株主還元を重視する新たな財務戦略を打ち出す


ソフトバンクの孫正義氏

 ソフトバンクは、2011年度連結業績および2012年度の事業方針説明を行った。

孫氏、au版iPhoneへの顧客流出懸念に「99%死守」

 会見の冒頭、ソフトバンクの孫正義社長は「昨年末にKDDIがiPhoneの販売を開始したこともあり、2011年度は当社がモバイル事業を開始して最大の山場を迎えた年だった。しかし、言い訳抜きで増収増益を達成することができた」と語たった。

 また、「当社の契約ユーザーのうち、数10%がiPhoneであり、ソフトバンクの電波がつながらないというお叱りをいただいており、最低でも100万人が解約するのではないか、あるいは、200万人の解約をするのではないかということも想定した。iPhoneの顧客を守るための対策について議論を行い、第3四半期には300億円、第4四半期100億円の販売促進費を投資した。また、つながりやすいようにするための対策も行い、顧客死守に取り組んできた。蓋を開けてみると、iPhoneユーザーがMNPで移動したのは数万人レベル。最低でも100万人が移行すると想定したなかでは、最高にいい結果に終わった。99%の顧客はそのまま死守できた。新規顧客でも当社を選択していただくケースが圧倒的であった」などと振り返った。

2011年度の連結業績は増収増益

 ソフトバンクが発表した2011年度(2011年4月〜2012年3月)連結業績は、売上高が前年比6.6%増の3兆2024億円、営業利益は7.3%増の6752億円、経常利益は10.2%増の5736億円、当期純利益は65.4%増の3137億円となった。

 孫社長は、「売上高は2期連続で過去最高を更新。EBITDAでは初の1兆円を突破し、KDDIを逆転した。これによりEBITDAランキングでは国内第4位になる。また、営業利益は7期連続で最高益を更新し、営業利益率では21.1%となりNTTドコモ、KDDIを上回った。契約数が半分であるのにもかかわらず高い営業利益率であり、経営として誇れるものである。経常利益では3期連続で最高益となり、当期純利益では2期連続で最高益を達成。ここでもKDDIを逆転した。瞬間的なものや見せかけのものではなく、持続可能な収益体質ができた」などとした。
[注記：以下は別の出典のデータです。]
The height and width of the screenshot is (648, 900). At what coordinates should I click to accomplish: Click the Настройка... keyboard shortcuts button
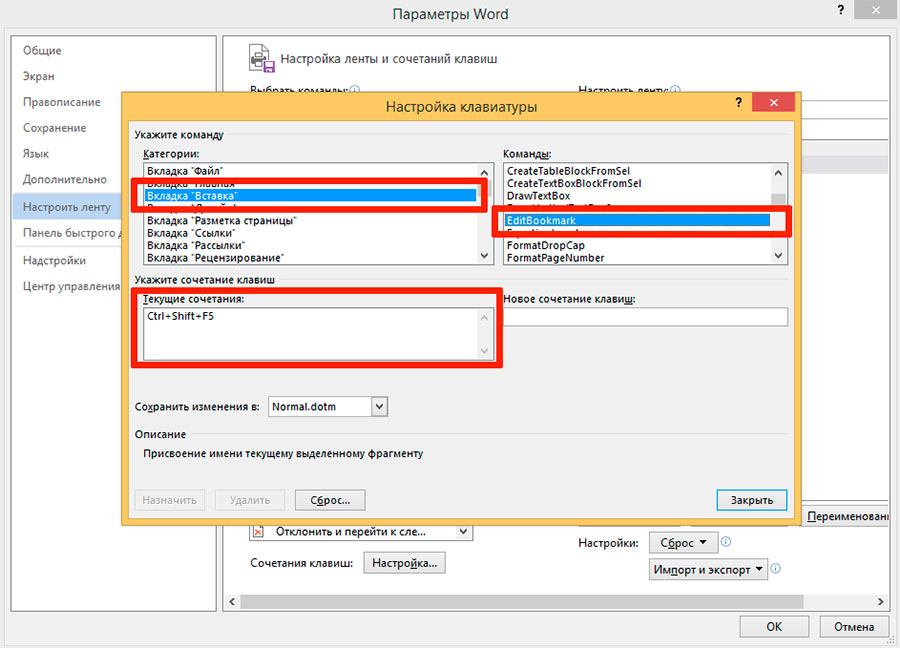(x=404, y=563)
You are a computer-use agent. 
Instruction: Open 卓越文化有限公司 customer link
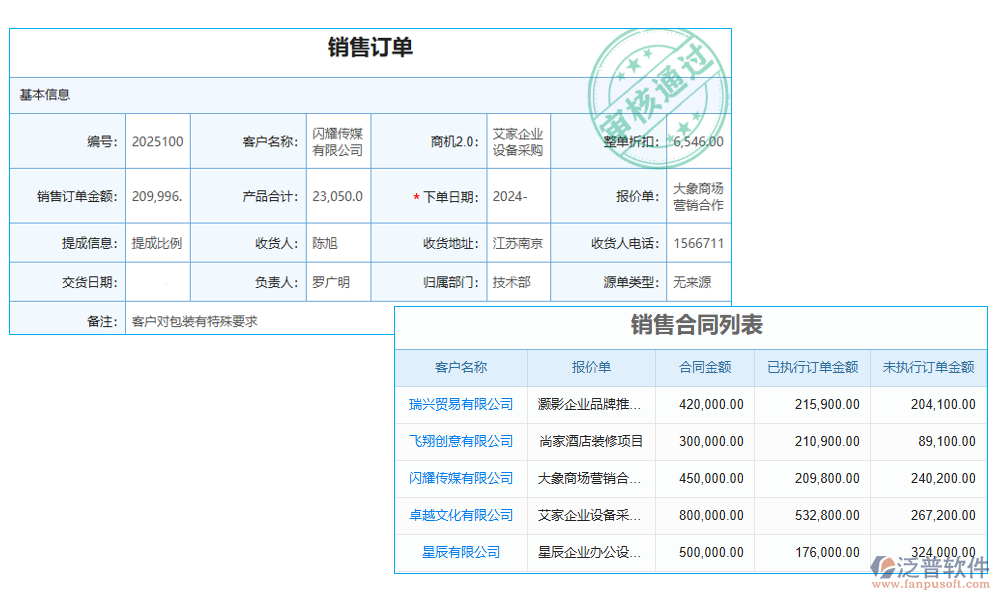[460, 516]
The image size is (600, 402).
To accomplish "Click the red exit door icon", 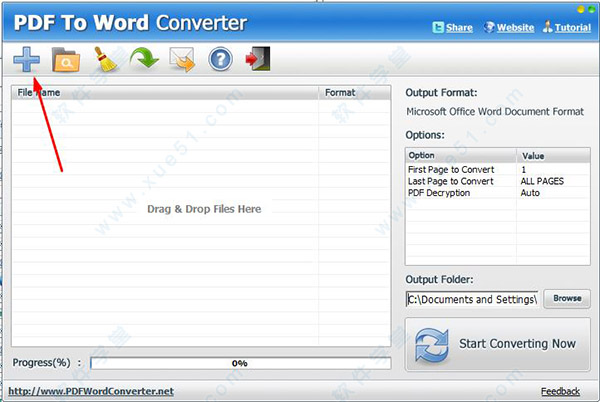I will [x=257, y=60].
 営業キャッシュフローは7402億円、フリーキャッシュフローは3645億円。「リーマンショックが起こった3年前には、ソフトバンクは負債の絶対額が大きい背景もあり、倒産間近とも指摘されていた。だが、財務体質の改善を最優先し、着実に収益を積み重ね、フリーキャッシュフローでは3年間で1兆円を創出するという目標を大幅に上回り、3年間累計で1兆3000億円を創出。純有利子負債は、2008年度末の1兆9000億円の半減を目指したが、これも2011年度末には5000億円と目標を大幅に超過した。すベてのリースを加えても1兆1000億円となっている。結果として、支払利息についても約半減という成果があがっている。これにより、ソフトバンクの格付けは、創業以来最高水準に達している」などと語った。

新財務戦略、株主還元重視へ

 孫社長は、「どの角度からみても、財務体質の改善という目標は達成された。もはやソフトバンクが倒産するという人はいない。そこで新たな財務戦略に挑む」などとし、成長戦略や株主還元を犠牲にしても純有利子負債ゼロを目標とする従来の方針を転換。これを適正水準にする方針とともに、株主還元を重視する方針を掲げ、2014年度に予定していた増配を、2011年度に前倒しで実施。前年実績の年間5円の8倍となる年間40円の配当とした。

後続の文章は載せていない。